REQUIREMENT
Arrange every line of the records below as a Markdown table with two columns, No. and Entry, numbering the lines in order and leaving out blank ones.

LISTING
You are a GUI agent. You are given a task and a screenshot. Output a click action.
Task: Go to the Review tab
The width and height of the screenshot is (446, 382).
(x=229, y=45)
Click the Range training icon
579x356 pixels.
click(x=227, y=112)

WORKED ANSWER
| No. | Entry |
|---|---|
| 1 | You are a GUI agent. You are given a task and a screenshot. Output a click action. |
| 2 | Task: Go to the Review tab |
| 3 | The width and height of the screenshot is (446, 382). |
| 4 | (x=229, y=45) |
| 5 | Click the Range training icon |
| 6 | 579x356 pixels. |
| 7 | click(x=227, y=112) |